Editorial: Are MEAG funds being invested or wasted?

Are MEAG founds being invested or wasted

ALBANY, GA (WALB) - In a 10 year period, Albany city officials received an estimated $84 million in funding from MEAG, the Municipal Electric Authority of Georgia.

The question to all former and current city leaders is, what do we have to show for that money? The millions were the return of an investment decades ago in the Municipal Competitive Trust Agreement.

Since March 2009, Albany has received tens of thousands of dollars each month, to repay an investment in MEAG's de-regulation. Through the years, Albany's city commission decided to put one-third of that money into their general fund.

One third went to Water Gas & Light, which was eventually folded into the city coffers. The final third went into an economic development fund.

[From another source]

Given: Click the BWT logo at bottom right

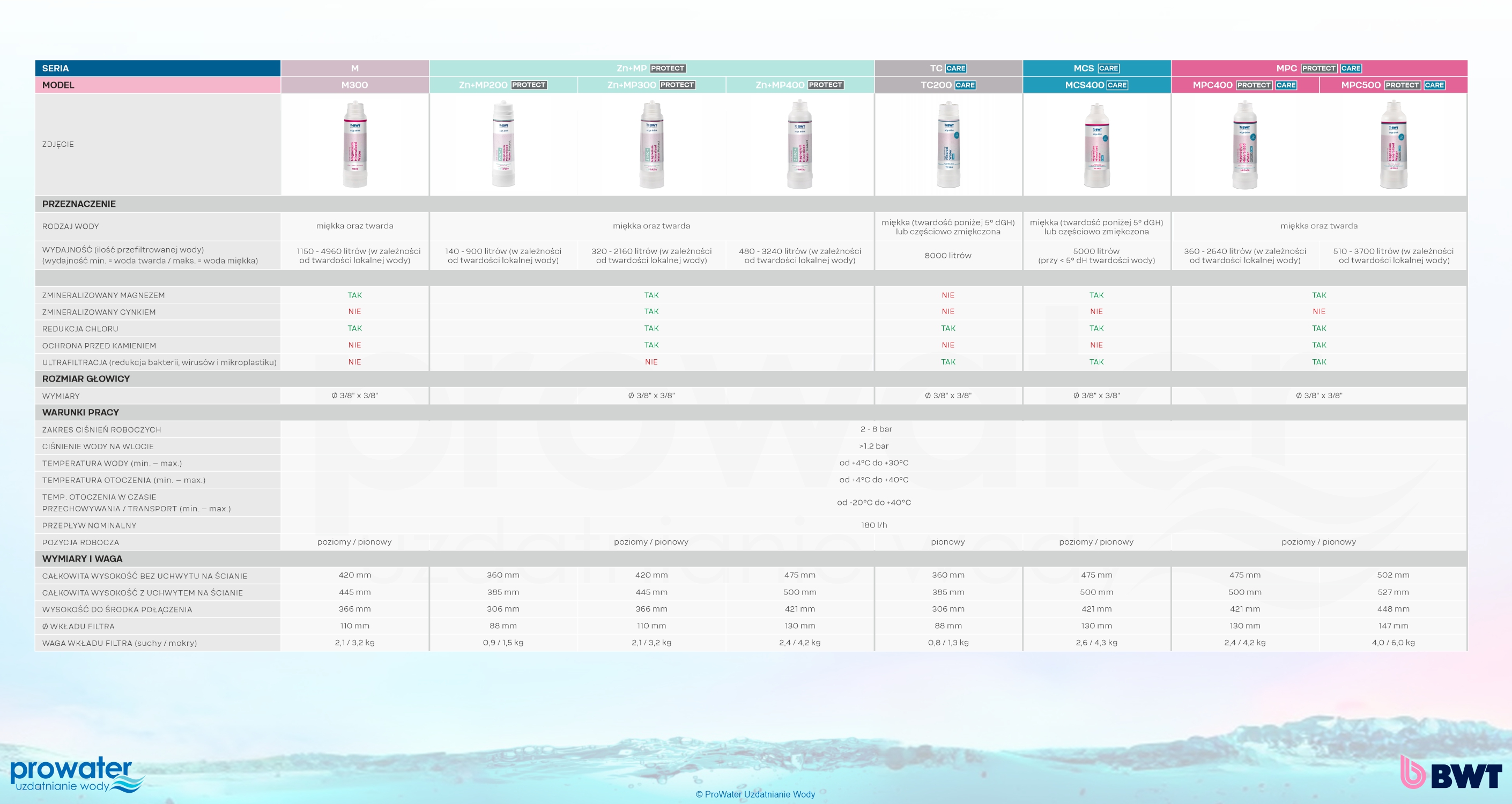Looking at the screenshot, I should 1451,773.
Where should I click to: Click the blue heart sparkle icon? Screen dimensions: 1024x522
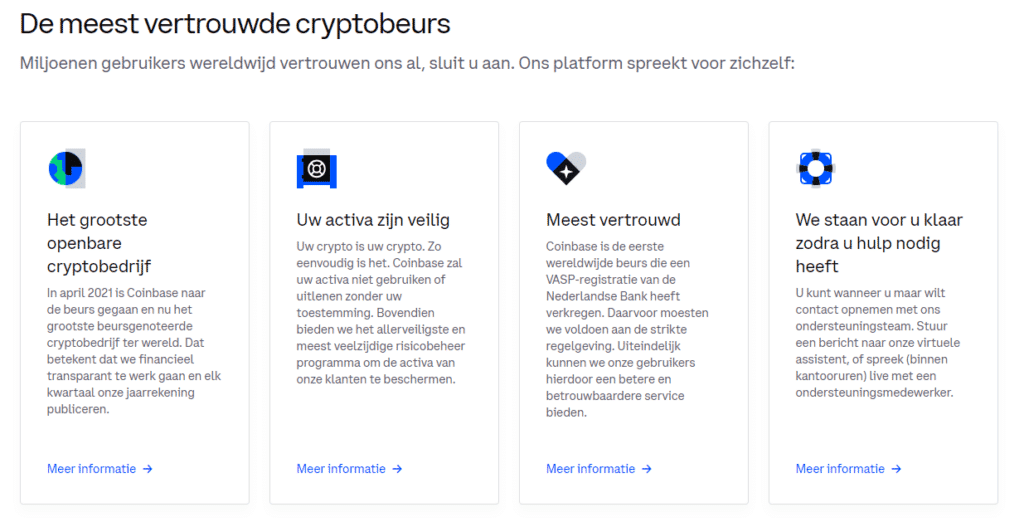(x=565, y=168)
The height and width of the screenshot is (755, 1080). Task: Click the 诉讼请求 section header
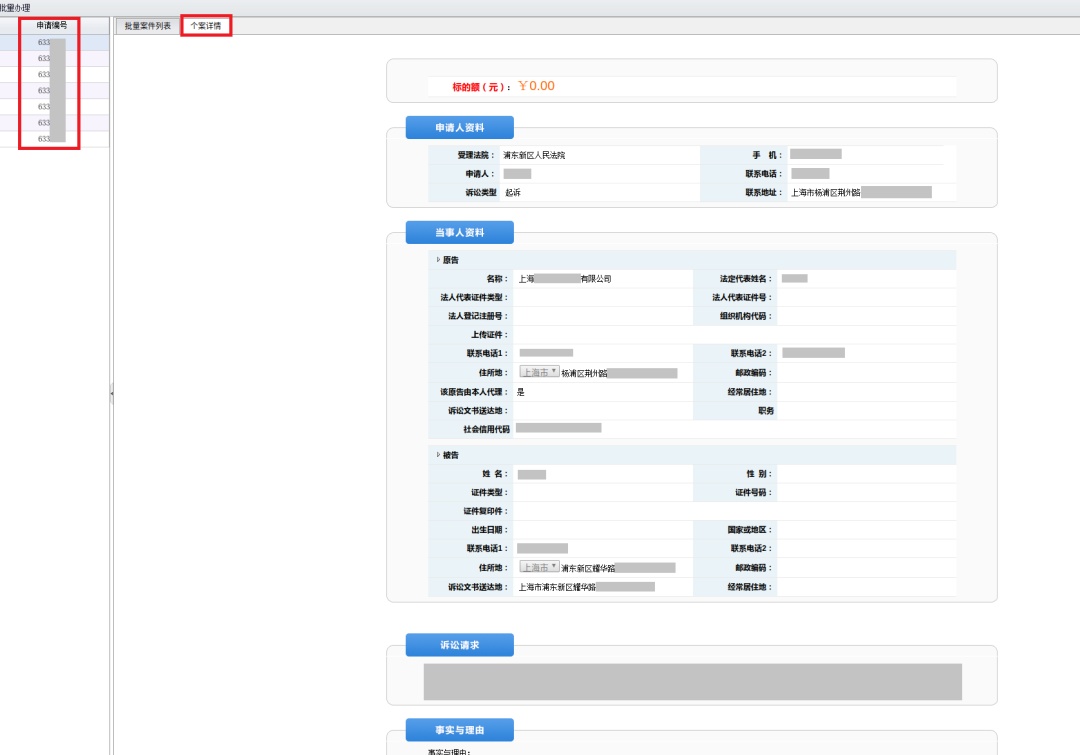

That money flow will end in December, and again, the question to city leaders remains: What do we have to show for all those millions of dollars?

If just put into a  passbook savings account, that would generate $840,000 a year. But what if that money had been invested into income-earning investments, what would that mean for Albany's future?

The energy company NextEra is talking about building a huge solar energy power farm in Dougherty County. The company knows that even paying rent for the land, and tax to the county, they will turn a profit.

That is what wise planners do with available money. They invest it in profit-generation projects to earn more money. City leaders through the years, have told us they spent some of that money on general funding of the city, to keep tax rates low.

But we still seem to have high property taxes. We have an education tax that is as high as allowed by law. We see very few tangible assets that can be shown to help the tax base.

We have had six sewer spills this year, and are told it's because the city's infrastructure is woefully archaic, and needs millions of dollars of modernization.

Should city leaders have taken that MEAG money and invested in sound money-generating projects, to help fund city operations for future decades?

And used that money to pay for infrastructure maintenance and repairs?

The answer is obvious. Officials tell us there is still approximately $23 million in that economic development fund.

We call on Albany city leaders to make smart investments with that money.

All those Albany Utility customers, shocked by their high utility bills, will be watching.